> [Record excerpts]:
/---

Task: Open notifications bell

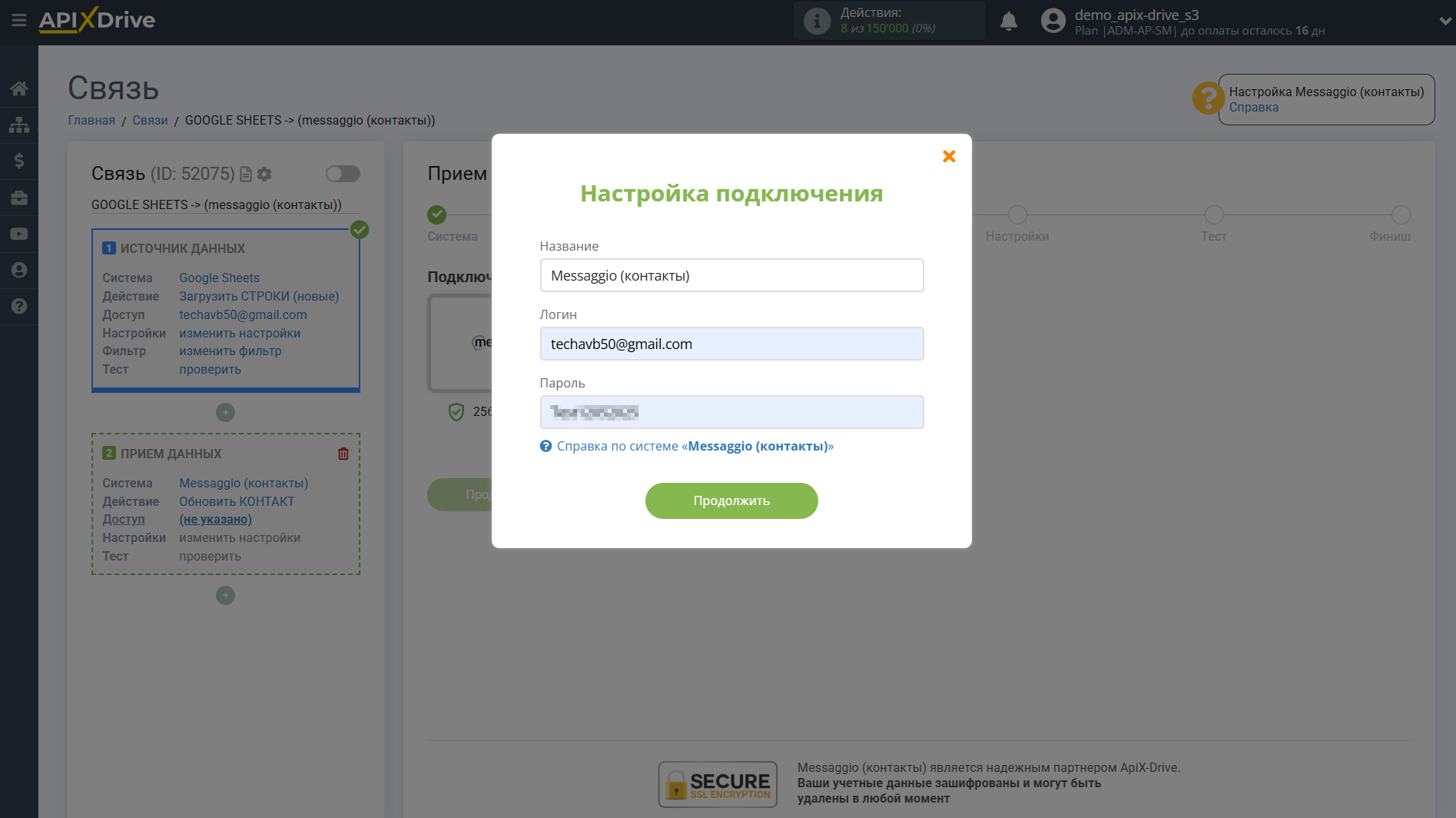Action: [1008, 22]
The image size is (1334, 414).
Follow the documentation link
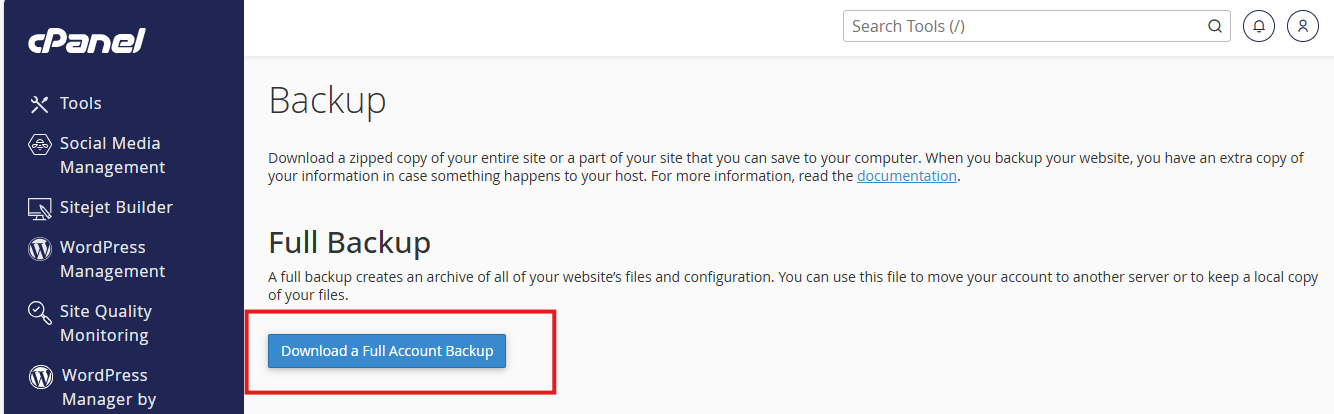906,177
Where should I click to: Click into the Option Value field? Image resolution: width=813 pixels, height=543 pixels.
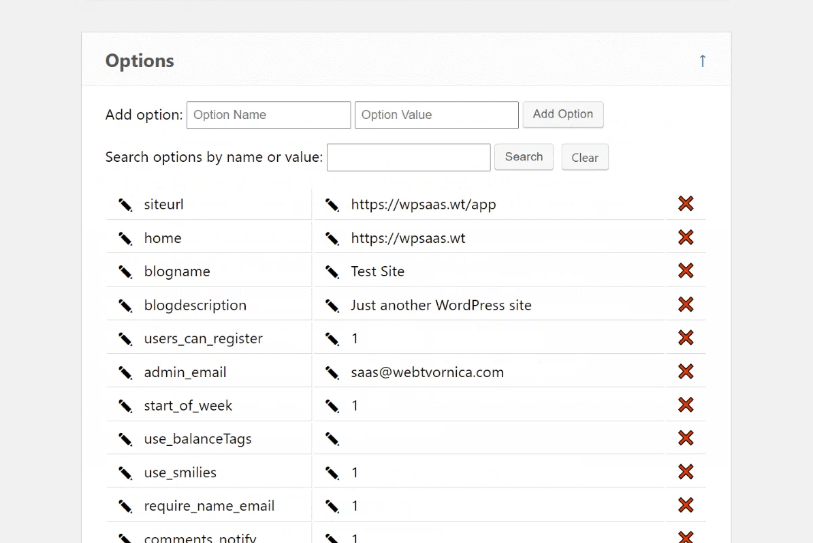tap(436, 115)
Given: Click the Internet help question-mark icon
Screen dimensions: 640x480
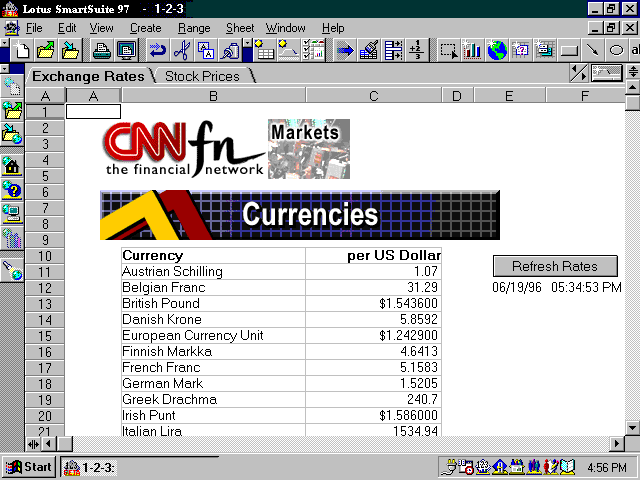Looking at the screenshot, I should (x=12, y=188).
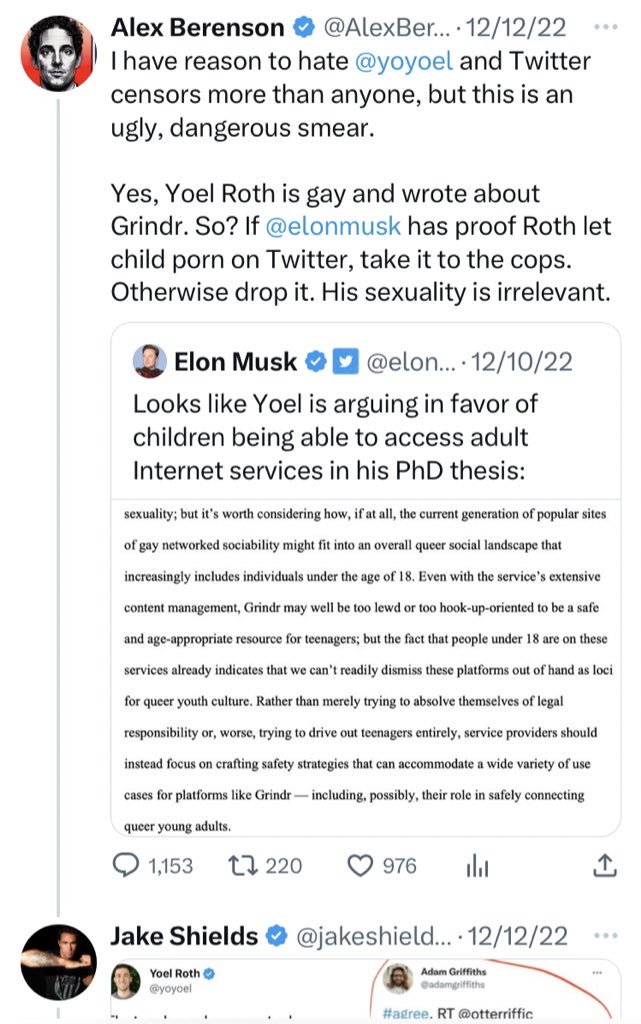Click Elon Musk's blue verified badge
The image size is (641, 1024).
coord(315,361)
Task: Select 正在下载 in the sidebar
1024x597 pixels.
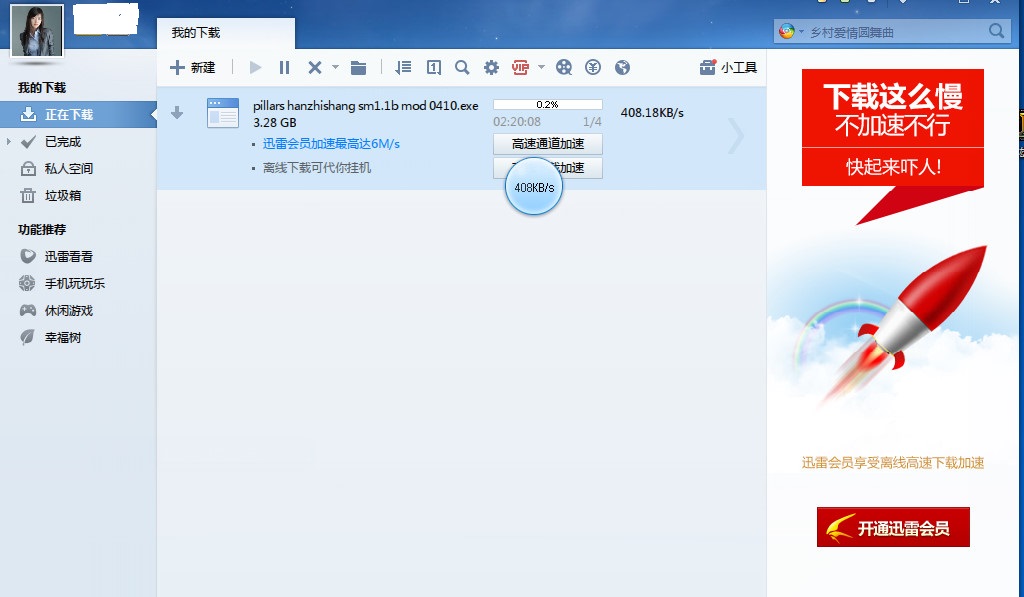Action: (68, 115)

\---

> [Task to carry out]: Retype the data above word for word, from the line containing "The image size is (1334, 414)." through the final line, with both of those lines included. Leave out the pictures.

> [Expected answer]:
The image size is (1334, 414).
Follow the documentation link
906,177
Where should I click to: Click into the Option Value field? Image resolution: width=813 pixels, height=543 pixels.
tap(436, 115)
Given: Click the Internet help question-mark icon
Screen dimensions: 640x480
Looking at the screenshot, I should (x=12, y=188).
Click Elon Musk's blue verified badge
The image size is (641, 1024).
coord(315,361)
Task: Select 正在下载 in the sidebar
1024x597 pixels.
Action: (68, 115)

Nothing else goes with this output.